What this task involves.
Start at the top and transcribe every record through the final line exactly.

Extracted data.
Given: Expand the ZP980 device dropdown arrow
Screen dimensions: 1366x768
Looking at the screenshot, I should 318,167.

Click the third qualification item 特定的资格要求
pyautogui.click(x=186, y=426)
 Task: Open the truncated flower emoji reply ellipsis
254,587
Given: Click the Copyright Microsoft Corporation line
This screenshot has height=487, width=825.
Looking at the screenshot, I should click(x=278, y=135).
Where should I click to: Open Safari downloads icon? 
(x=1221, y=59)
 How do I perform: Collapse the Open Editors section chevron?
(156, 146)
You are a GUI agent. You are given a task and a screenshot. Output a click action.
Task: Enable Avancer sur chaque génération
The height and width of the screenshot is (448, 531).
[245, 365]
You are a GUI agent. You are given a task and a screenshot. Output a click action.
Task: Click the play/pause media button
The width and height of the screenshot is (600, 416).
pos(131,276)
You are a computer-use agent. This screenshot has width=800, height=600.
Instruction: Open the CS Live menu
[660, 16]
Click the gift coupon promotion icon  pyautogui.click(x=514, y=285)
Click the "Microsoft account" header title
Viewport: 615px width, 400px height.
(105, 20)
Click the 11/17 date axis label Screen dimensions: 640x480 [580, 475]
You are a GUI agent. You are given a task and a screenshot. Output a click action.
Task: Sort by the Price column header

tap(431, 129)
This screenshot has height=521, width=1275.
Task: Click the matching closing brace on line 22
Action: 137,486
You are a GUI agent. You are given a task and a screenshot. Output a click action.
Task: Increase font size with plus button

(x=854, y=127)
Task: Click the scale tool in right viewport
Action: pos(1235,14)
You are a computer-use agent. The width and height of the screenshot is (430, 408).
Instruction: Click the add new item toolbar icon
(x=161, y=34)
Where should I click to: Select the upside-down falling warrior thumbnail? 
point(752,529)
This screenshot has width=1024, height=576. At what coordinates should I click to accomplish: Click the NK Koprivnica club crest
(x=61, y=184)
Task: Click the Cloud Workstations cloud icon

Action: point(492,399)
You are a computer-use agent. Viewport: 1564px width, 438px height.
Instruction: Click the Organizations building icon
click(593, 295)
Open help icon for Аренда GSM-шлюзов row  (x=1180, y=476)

Response.
Given: Expand the ZP980 device dropdown arrow
Screen dimensions: 1366x768
Looking at the screenshot, I should 318,167.

Click the third qualification item 特定的资格要求
pyautogui.click(x=186, y=426)
 Task: Open the truncated flower emoji reply ellipsis
254,587
Given: Click the Copyright Microsoft Corporation line
This screenshot has height=487, width=825.
Looking at the screenshot, I should click(x=278, y=135).
Where should I click to: Open Safari downloads icon? 
(x=1221, y=59)
 How do I perform: Collapse the Open Editors section chevron?
(156, 146)
You are a GUI agent. You are given a task and a screenshot. Output a click action.
Task: Enable Avancer sur chaque génération
The height and width of the screenshot is (448, 531).
[245, 365]
You are a GUI agent. You are given a task and a screenshot. Output a click action.
Task: Click the play/pause media button
The width and height of the screenshot is (600, 416).
pos(131,276)
You are a computer-use agent. This screenshot has width=800, height=600.
Instruction: Open the CS Live menu
[660, 16]
Click the gift coupon promotion icon  pyautogui.click(x=514, y=285)
Click the "Microsoft account" header title
Viewport: 615px width, 400px height.
(105, 20)
Click the 11/17 date axis label Screen dimensions: 640x480 [580, 475]
You are a GUI agent. You are given a task and a screenshot. Output a click action.
Task: Sort by the Price column header

tap(431, 129)
This screenshot has height=521, width=1275.
Task: Click the matching closing brace on line 22
Action: 137,486
You are a GUI agent. You are given a task and a screenshot. Output a click action.
Task: Increase font size with plus button

(x=854, y=127)
Task: Click the scale tool in right viewport
Action: pos(1235,14)
You are a computer-use agent. The width and height of the screenshot is (430, 408).
Instruction: Click the add new item toolbar icon
(x=161, y=34)
Where should I click to: Select the upside-down falling warrior thumbnail? 
point(752,529)
This screenshot has width=1024, height=576. At what coordinates should I click to accomplish: Click the NK Koprivnica club crest
(x=61, y=184)
Task: Click the Cloud Workstations cloud icon

Action: point(492,399)
You are a computer-use agent. Viewport: 1564px width, 438px height.
Instruction: Click the Organizations building icon
click(593, 295)
Open help icon for Аренда GSM-шлюзов row  (x=1180, y=476)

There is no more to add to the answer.